EXERCISE OBJECTIVE – Using the records below, quote only the span that opens with the line containing "Sähkötyökalut (478, 2149)" and closes with the line containing "kolovoz 2026 (301, 1885)", exactly and inclusively.

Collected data
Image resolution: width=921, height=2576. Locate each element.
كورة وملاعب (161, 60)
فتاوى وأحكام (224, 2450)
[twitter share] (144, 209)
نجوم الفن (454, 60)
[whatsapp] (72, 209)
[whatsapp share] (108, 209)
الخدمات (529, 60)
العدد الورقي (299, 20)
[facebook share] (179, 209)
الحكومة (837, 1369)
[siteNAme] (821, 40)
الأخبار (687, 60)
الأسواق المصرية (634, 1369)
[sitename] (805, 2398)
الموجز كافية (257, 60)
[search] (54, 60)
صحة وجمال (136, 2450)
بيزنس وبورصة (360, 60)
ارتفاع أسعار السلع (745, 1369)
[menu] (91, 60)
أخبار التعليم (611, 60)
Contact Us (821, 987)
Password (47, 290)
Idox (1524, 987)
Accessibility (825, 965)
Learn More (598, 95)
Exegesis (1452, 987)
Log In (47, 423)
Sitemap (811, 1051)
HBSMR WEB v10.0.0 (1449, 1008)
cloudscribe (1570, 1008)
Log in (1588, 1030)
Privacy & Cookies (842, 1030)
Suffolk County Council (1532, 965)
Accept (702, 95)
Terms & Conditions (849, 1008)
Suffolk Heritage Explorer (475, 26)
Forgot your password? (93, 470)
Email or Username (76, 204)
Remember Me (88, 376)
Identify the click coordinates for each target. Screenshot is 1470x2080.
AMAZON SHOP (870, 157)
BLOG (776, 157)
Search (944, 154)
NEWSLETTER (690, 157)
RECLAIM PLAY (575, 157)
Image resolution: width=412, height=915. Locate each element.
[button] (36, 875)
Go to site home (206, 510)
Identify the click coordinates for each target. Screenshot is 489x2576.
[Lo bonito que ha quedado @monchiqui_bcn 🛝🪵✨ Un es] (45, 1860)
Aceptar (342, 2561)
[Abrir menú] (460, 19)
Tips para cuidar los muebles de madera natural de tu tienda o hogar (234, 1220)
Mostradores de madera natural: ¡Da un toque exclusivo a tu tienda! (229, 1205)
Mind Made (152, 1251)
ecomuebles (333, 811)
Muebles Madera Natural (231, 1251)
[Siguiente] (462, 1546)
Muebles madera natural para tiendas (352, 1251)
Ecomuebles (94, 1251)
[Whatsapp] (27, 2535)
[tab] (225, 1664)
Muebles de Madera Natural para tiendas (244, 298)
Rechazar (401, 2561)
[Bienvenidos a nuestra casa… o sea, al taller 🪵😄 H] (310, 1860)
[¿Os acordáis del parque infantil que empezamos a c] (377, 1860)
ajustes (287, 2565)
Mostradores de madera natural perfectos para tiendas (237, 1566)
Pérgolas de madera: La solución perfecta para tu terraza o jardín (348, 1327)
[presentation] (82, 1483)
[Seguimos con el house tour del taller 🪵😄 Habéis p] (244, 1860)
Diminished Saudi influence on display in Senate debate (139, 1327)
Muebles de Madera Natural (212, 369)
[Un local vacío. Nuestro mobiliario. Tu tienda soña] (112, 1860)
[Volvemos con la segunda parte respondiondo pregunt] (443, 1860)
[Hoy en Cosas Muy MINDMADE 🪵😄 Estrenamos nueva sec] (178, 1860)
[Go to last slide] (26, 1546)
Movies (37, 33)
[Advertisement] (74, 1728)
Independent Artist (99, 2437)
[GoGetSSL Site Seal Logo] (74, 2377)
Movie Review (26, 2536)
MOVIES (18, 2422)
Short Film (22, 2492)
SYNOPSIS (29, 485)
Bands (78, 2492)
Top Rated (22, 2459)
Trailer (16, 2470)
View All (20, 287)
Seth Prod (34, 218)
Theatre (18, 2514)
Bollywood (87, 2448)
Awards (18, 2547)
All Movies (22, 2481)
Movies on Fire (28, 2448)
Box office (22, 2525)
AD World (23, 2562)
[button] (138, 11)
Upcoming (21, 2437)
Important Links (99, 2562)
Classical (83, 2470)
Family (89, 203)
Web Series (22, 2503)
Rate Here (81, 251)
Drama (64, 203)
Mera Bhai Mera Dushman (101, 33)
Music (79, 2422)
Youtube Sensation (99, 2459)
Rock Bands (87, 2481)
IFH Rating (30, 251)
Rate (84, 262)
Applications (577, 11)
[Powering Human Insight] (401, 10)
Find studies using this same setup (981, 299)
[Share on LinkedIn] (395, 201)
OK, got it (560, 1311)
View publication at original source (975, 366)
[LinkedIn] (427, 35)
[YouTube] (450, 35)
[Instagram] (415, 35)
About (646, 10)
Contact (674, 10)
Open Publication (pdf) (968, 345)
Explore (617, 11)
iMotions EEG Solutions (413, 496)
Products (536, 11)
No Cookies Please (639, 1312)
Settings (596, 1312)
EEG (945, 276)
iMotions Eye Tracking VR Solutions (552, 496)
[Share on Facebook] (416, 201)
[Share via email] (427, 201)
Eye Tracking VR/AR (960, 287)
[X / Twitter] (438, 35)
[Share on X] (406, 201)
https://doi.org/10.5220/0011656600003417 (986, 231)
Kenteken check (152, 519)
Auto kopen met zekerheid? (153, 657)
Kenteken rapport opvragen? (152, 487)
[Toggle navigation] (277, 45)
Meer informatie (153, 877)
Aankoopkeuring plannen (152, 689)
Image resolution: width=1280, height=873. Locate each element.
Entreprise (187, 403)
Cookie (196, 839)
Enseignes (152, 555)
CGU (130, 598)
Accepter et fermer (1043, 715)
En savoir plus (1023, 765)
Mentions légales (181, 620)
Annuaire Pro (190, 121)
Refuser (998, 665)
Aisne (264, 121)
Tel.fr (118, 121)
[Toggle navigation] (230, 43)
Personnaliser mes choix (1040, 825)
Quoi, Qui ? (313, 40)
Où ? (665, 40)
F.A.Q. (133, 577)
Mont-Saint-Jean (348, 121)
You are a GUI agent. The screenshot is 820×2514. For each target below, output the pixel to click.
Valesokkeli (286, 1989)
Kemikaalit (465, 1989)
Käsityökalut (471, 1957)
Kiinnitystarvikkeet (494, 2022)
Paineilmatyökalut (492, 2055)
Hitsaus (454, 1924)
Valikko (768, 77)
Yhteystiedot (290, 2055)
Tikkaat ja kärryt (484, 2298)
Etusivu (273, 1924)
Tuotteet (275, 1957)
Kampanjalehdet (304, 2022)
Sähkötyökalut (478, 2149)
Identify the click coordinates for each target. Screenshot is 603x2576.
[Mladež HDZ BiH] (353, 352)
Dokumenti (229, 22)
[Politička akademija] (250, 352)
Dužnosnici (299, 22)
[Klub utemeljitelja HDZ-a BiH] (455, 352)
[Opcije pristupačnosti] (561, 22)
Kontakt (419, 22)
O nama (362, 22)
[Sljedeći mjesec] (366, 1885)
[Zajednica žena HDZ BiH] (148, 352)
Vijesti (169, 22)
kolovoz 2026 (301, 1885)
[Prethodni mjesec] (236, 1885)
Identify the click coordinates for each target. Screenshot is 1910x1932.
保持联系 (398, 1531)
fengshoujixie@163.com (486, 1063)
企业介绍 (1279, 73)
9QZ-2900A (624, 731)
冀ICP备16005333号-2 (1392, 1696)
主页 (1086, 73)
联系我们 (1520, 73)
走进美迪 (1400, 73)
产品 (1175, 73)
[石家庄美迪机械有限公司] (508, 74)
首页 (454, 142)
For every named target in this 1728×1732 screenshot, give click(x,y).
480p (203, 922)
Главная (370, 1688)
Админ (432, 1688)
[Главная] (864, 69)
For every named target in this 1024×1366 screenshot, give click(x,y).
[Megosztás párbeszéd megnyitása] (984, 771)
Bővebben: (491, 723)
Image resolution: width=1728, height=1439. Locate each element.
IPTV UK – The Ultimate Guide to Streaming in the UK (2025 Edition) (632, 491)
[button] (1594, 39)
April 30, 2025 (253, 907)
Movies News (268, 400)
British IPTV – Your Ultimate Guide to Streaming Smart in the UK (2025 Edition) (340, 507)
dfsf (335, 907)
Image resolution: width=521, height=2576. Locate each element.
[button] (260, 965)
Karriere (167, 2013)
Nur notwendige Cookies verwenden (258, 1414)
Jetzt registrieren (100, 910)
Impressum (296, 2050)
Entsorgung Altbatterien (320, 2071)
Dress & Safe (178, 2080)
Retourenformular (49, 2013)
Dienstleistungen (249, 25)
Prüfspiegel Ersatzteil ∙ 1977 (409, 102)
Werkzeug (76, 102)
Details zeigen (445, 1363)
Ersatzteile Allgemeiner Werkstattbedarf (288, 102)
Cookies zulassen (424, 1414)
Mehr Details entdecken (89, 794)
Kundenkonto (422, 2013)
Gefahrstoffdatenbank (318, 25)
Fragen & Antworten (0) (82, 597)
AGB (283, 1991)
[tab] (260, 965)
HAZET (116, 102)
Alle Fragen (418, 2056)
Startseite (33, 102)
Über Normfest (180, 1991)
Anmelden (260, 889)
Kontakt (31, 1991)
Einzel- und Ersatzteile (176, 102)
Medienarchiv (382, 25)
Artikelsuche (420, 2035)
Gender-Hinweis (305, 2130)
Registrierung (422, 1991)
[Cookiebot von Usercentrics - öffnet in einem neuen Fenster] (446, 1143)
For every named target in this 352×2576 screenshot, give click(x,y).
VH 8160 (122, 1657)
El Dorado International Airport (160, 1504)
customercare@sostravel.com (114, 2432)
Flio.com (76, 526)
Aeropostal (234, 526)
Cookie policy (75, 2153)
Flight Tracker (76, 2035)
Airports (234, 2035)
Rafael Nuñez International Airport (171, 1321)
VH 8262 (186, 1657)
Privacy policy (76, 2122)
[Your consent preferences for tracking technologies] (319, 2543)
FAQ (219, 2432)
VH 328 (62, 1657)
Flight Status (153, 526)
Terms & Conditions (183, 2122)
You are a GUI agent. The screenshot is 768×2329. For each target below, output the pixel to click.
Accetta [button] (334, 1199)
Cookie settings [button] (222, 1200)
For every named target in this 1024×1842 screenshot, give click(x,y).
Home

OUTPUT FOR THIS EXERCISE –
Sähkötyökalut (478, 2149)
Identify the click coordinates for each target. Screenshot is 603x2576.
[Mladež HDZ BiH] (353, 352)
Dokumenti (229, 22)
[Politička akademija] (250, 352)
Dužnosnici (299, 22)
[Klub utemeljitelja HDZ-a BiH] (455, 352)
[Opcije pristupačnosti] (561, 22)
Kontakt (419, 22)
O nama (362, 22)
[Sljedeći mjesec] (366, 1885)
[Zajednica žena HDZ BiH] (148, 352)
Vijesti (169, 22)
kolovoz 2026 (301, 1885)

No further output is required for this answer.